I suppose the meaning must be something like 'easy' or 'okay' or 'I see' or but there are tons of possibilities.

The sound of it is pretty much like the German word "lecker".

  • 1
    Maybe you could find a and post a link to eg a youtube clip where you can hear this phrase ?
    – Greg
    Apr 8, 2019 at 7:29
  • 4
    I think you might have heard "D'accord", I don't see anything closer. Apr 8, 2019 at 7:37
  • @TeleportingGoat Ah yes, maybe "L'accord", that could be it! Thanks
    – JMT
    Apr 8, 2019 at 11:38
  • 4
    L'accord doesn't make sense, d'accord does a lot.
    – jlliagre
    Apr 8, 2019 at 11:44
  • 1
    @Survenant9r7 - /ˈlɛkɐ/. I heard that among people from south of France who have lived internationally for a long time.
    – JMT
    Apr 9, 2019 at 0:39

1 Answer 1


There is only one expression that can be used as a filler in French and which phonetics is close enough to the German Lecker.

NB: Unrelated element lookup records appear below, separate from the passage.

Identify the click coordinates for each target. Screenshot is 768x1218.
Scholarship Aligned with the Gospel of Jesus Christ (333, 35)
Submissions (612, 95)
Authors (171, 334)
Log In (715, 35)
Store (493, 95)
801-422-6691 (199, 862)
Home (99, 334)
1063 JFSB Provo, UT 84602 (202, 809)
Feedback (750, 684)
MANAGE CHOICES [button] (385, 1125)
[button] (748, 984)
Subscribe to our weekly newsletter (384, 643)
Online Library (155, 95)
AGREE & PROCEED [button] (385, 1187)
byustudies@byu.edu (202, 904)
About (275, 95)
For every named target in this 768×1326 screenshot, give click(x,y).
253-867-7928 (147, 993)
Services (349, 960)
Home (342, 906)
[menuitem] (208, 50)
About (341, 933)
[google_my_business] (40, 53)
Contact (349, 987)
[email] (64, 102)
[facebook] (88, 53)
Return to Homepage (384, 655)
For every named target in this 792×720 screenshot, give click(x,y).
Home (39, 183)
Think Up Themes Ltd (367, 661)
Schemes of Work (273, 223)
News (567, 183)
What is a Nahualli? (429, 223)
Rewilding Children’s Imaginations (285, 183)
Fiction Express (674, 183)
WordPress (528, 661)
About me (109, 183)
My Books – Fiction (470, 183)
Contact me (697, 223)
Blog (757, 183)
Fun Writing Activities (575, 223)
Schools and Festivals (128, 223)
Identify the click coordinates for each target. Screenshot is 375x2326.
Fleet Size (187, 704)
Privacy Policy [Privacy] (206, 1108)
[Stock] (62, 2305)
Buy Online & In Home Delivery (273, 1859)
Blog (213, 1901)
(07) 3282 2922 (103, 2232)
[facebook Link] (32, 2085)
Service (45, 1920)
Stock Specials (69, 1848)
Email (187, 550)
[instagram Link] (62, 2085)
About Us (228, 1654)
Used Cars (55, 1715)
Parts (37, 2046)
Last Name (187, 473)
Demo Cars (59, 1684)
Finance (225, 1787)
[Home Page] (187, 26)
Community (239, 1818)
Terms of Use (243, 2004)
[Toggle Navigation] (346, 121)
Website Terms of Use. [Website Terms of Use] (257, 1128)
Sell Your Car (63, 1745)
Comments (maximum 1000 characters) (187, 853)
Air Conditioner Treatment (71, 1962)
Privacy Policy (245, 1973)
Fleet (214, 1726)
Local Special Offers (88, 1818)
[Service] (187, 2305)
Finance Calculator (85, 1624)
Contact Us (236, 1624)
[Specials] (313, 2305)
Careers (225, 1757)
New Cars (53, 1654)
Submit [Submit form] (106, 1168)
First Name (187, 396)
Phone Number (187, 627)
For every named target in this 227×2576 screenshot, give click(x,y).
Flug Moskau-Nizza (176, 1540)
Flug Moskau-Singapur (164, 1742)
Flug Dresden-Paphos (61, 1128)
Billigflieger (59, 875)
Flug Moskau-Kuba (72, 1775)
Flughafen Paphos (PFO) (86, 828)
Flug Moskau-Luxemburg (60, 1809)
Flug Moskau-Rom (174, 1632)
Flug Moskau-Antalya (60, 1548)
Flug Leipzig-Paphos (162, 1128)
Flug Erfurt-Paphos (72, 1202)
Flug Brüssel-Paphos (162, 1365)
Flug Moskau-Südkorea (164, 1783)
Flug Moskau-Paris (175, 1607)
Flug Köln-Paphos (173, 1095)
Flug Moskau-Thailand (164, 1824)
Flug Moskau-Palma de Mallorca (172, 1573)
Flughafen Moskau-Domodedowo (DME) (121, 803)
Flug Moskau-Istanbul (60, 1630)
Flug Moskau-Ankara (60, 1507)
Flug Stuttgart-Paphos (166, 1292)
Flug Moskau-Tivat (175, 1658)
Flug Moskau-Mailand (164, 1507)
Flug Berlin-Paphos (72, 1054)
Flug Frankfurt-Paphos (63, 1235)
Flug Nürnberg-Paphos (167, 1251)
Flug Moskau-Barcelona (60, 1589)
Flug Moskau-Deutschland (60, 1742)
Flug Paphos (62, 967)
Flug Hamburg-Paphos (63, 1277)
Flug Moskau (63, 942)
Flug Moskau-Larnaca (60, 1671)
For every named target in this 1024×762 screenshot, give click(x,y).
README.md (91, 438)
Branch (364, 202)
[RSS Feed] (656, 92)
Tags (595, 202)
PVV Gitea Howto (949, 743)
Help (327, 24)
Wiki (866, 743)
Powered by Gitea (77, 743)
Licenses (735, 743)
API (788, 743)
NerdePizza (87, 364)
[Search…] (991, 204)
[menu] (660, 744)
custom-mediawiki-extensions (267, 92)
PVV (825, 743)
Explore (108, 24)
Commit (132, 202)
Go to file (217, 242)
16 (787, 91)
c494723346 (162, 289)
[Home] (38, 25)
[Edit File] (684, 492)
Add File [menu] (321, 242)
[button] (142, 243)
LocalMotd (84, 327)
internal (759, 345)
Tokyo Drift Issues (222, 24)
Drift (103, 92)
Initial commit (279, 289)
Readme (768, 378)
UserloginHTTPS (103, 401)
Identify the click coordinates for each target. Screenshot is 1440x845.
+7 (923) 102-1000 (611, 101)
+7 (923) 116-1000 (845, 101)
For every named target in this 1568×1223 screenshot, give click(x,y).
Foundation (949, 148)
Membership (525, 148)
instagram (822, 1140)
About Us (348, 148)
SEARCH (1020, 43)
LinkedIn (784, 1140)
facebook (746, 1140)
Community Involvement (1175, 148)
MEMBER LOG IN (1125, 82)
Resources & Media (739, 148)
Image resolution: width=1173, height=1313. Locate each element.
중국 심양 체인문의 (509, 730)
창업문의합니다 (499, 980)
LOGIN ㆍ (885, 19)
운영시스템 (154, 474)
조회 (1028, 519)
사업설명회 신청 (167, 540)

It is the expression d'accord, suggested by Teleporting Goat in his comment. D'accord meaning is close to Okay. It is commonly used either to tell you understand what was just said, or to ask if what you said is understood.

Here are some examples:

Emmanuel Macron: https://www.youtube.com/watch?v=OB4gkK4H3yE

Danyel Gérard: https://www.youtube.com/watch?v=2EF6huS24u8

Omar Sy: https://www.youtube.com/watch?v=BTWcQbUAZDQ

The other suggestion l'équerre is phonetically closer, but cannot be used as a filler where it would make absolutely no sense.